INPUT FOR THIS TASK
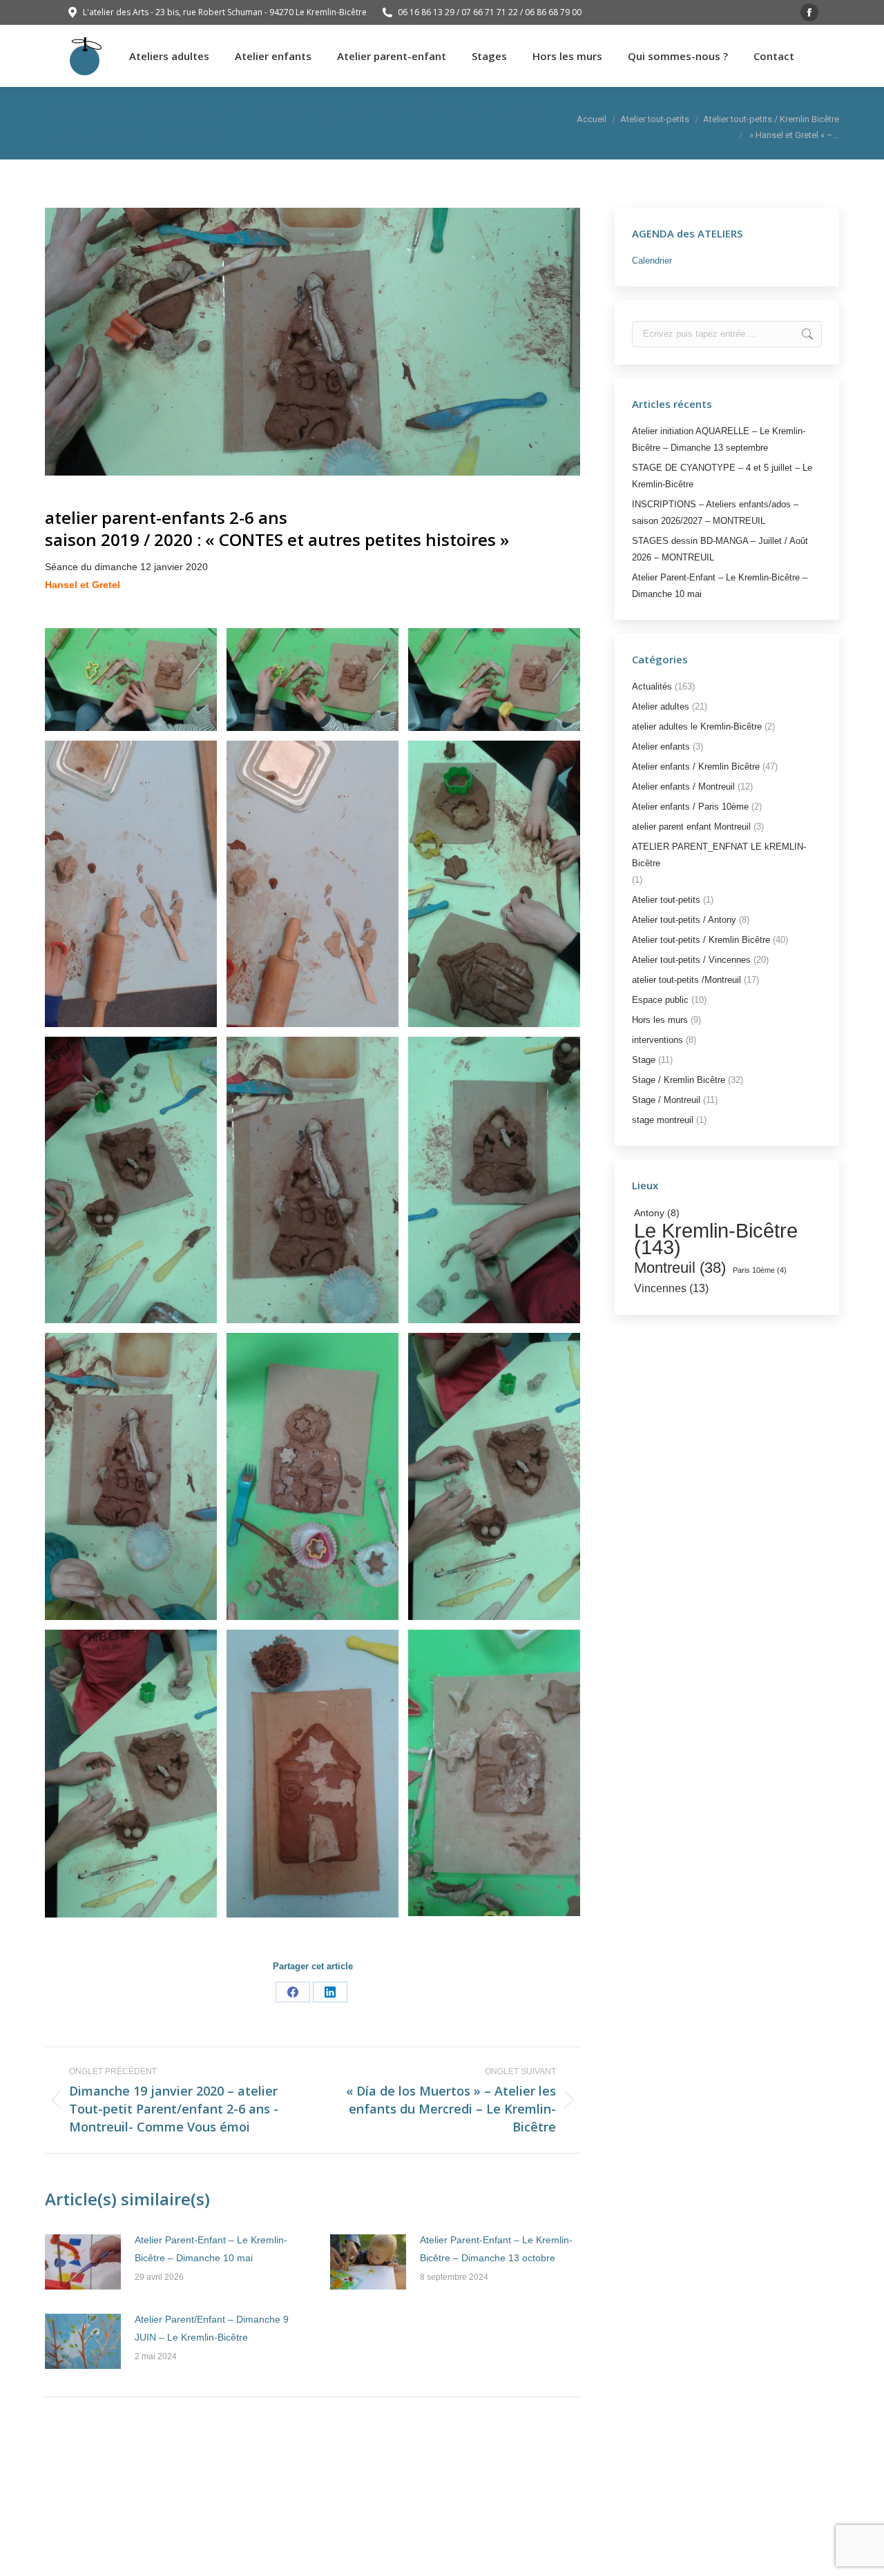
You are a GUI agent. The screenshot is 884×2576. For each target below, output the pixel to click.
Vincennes (671, 1288)
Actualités (652, 686)
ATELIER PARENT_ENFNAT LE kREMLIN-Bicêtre (719, 854)
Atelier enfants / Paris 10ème (690, 806)
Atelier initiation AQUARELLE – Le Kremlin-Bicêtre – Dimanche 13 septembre (718, 439)
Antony (657, 1212)
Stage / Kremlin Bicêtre (678, 1080)
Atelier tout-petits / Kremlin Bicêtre (701, 940)
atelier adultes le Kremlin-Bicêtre (697, 726)
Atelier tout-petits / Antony (684, 920)
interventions (657, 1040)
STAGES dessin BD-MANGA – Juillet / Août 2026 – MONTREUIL (720, 549)
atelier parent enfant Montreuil (691, 826)
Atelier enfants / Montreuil (683, 786)
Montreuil (680, 1268)
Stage (643, 1060)
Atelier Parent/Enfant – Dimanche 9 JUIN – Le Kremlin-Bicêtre (212, 2328)
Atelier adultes (660, 706)
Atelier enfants (661, 746)
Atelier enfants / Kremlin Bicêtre (696, 766)
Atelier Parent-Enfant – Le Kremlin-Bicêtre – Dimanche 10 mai (211, 2248)
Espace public (660, 1000)
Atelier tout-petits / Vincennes (691, 960)
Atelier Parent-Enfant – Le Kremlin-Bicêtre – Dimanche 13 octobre (496, 2248)
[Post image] (83, 2262)
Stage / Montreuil (666, 1100)
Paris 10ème (760, 1270)
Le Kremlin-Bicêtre (716, 1239)
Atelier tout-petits (666, 900)
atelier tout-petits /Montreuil (686, 980)
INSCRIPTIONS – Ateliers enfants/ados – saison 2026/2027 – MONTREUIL (715, 512)
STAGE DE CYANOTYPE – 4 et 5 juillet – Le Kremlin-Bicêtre (722, 475)
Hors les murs (660, 1020)
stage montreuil (662, 1120)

AIM OF THE TASK
Take every line from the data above that holds "Vincennes" and copy it out.

SOLUTION TO THE PROBLEM
Vincennes (671, 1288)
Atelier tout-petits / Vincennes (691, 960)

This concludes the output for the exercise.